═════ RECORDED INFORMATION

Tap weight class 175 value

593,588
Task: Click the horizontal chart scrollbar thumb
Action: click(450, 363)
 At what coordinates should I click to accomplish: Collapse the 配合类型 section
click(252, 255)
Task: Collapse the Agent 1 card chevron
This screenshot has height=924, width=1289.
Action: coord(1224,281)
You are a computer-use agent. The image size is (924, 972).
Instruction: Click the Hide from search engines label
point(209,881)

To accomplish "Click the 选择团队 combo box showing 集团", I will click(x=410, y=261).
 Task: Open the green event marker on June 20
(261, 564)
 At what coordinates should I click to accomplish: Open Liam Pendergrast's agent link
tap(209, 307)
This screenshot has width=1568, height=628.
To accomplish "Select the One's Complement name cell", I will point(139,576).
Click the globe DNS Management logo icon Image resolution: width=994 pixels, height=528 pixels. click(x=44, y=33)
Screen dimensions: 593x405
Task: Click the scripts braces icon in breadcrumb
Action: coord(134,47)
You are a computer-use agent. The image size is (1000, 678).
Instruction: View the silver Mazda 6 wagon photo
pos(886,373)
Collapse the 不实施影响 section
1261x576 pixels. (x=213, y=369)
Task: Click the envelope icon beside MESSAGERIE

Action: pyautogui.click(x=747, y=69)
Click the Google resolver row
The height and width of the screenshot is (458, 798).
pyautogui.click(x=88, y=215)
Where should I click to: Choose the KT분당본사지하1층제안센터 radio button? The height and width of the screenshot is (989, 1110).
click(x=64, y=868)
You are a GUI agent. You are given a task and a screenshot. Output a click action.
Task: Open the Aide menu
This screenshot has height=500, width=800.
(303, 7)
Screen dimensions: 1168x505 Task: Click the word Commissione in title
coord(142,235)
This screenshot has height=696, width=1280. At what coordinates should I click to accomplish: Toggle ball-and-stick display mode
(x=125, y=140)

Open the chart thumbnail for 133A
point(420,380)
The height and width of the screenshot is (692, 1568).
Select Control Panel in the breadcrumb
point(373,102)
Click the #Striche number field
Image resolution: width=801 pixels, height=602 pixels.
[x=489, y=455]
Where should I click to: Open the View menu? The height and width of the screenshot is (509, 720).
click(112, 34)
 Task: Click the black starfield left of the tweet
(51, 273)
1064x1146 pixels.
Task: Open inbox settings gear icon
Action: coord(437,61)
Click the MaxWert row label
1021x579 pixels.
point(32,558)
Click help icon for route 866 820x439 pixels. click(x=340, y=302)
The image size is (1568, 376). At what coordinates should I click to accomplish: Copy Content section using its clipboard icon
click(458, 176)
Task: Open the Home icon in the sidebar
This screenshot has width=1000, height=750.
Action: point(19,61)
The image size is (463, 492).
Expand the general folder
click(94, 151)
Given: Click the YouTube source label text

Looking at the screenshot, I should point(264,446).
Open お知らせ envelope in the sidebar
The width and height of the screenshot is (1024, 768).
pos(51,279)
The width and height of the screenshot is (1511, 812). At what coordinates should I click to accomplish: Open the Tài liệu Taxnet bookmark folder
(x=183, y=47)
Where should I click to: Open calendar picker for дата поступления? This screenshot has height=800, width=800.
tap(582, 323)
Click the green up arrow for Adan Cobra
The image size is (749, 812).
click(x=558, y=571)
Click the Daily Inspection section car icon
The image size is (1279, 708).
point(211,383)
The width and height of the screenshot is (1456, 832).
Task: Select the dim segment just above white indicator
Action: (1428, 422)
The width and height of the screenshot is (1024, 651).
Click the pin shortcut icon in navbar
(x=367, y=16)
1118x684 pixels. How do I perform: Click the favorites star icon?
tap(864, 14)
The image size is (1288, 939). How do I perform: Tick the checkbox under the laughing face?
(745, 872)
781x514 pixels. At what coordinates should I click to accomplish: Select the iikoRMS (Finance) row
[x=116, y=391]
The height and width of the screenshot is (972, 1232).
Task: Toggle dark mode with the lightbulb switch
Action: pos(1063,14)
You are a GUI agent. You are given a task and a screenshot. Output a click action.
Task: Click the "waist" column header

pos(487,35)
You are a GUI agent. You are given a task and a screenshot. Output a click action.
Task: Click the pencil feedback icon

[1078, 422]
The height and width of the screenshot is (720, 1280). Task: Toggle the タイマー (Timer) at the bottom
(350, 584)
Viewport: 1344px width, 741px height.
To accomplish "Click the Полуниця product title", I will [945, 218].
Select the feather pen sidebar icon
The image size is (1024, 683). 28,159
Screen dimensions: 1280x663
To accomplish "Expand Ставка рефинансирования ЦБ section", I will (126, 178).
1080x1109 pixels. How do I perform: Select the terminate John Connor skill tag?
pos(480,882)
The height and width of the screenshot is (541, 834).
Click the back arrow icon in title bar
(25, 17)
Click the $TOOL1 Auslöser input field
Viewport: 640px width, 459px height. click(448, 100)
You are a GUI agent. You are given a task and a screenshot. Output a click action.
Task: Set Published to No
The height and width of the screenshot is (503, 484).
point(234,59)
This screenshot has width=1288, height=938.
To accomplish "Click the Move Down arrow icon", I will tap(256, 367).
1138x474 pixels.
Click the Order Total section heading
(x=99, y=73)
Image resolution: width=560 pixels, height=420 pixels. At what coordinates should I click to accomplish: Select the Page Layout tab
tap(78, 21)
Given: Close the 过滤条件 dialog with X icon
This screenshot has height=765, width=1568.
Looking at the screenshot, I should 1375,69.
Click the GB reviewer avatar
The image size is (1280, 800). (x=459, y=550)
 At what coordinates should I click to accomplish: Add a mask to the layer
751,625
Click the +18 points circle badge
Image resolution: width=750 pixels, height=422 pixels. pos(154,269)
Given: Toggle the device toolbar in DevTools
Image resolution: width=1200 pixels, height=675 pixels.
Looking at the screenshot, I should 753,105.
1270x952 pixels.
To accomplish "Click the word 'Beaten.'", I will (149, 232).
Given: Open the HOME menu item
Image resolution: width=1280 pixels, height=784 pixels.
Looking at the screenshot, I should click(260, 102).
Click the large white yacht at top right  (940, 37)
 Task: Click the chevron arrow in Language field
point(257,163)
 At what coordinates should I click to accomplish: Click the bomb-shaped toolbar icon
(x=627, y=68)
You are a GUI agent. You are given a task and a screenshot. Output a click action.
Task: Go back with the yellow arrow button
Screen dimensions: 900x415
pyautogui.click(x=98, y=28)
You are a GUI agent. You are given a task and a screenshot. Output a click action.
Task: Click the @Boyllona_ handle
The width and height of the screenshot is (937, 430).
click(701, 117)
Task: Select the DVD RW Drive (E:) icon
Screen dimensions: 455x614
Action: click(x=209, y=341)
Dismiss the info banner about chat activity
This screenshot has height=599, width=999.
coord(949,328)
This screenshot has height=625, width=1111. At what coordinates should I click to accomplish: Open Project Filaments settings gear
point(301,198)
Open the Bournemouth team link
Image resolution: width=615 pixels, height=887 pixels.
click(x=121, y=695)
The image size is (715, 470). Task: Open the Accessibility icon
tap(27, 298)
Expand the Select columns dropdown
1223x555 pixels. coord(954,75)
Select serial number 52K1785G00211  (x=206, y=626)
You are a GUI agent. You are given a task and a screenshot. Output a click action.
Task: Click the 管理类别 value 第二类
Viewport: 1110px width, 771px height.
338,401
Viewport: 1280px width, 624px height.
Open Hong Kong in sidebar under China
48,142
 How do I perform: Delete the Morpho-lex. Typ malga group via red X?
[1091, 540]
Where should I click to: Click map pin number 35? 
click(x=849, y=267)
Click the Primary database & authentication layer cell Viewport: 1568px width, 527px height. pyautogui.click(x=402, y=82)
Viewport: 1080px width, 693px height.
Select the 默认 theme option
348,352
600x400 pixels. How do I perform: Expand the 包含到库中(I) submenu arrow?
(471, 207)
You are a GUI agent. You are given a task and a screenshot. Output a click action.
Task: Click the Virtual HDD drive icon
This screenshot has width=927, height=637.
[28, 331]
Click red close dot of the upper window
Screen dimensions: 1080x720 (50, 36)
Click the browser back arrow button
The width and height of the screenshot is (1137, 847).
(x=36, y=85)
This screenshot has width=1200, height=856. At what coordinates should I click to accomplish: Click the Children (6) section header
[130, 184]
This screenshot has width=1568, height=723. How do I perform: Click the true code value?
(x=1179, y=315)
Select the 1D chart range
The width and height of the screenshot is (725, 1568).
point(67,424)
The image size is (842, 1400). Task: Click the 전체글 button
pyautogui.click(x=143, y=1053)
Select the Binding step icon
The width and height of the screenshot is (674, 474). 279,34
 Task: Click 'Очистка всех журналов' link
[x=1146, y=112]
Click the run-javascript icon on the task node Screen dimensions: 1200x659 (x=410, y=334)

══════════

--- YOUR OBJECTIVE ---
Out of the entries above, write out only the lines between the line holding "The height and width of the screenshot is (503, 484)." and the line holding "Task: Select the DVD RW Drive (E:) icon", inclusive, each exactly as given.

--- ANSWER TO THE PROBLEM ---
The height and width of the screenshot is (503, 484).
point(234,59)
This screenshot has width=1288, height=938.
To accomplish "Click the Move Down arrow icon", I will tap(256, 367).
1138x474 pixels.
Click the Order Total section heading
(x=99, y=73)
Image resolution: width=560 pixels, height=420 pixels. At what coordinates should I click to accomplish: Select the Page Layout tab
tap(78, 21)
Given: Close the 过滤条件 dialog with X icon
This screenshot has height=765, width=1568.
Looking at the screenshot, I should 1375,69.
Click the GB reviewer avatar
The image size is (1280, 800). (x=459, y=550)
 At what coordinates should I click to accomplish: Add a mask to the layer
751,625
Click the +18 points circle badge
Image resolution: width=750 pixels, height=422 pixels. pos(154,269)
Given: Toggle the device toolbar in DevTools
Image resolution: width=1200 pixels, height=675 pixels.
Looking at the screenshot, I should 753,105.
1270x952 pixels.
To accomplish "Click the word 'Beaten.'", I will (149, 232).
Given: Open the HOME menu item
Image resolution: width=1280 pixels, height=784 pixels.
Looking at the screenshot, I should click(260, 102).
Click the large white yacht at top right  (940, 37)
 Task: Click the chevron arrow in Language field
point(257,163)
 At what coordinates should I click to accomplish: Click the bomb-shaped toolbar icon
(x=627, y=68)
You are a GUI agent. You are given a task and a screenshot. Output a click action.
Task: Go back with the yellow arrow button
Screen dimensions: 900x415
pyautogui.click(x=98, y=28)
You are a GUI agent. You are given a task and a screenshot. Output a click action.
Task: Click the @Boyllona_ handle
The width and height of the screenshot is (937, 430).
click(701, 117)
Task: Select the DVD RW Drive (E:) icon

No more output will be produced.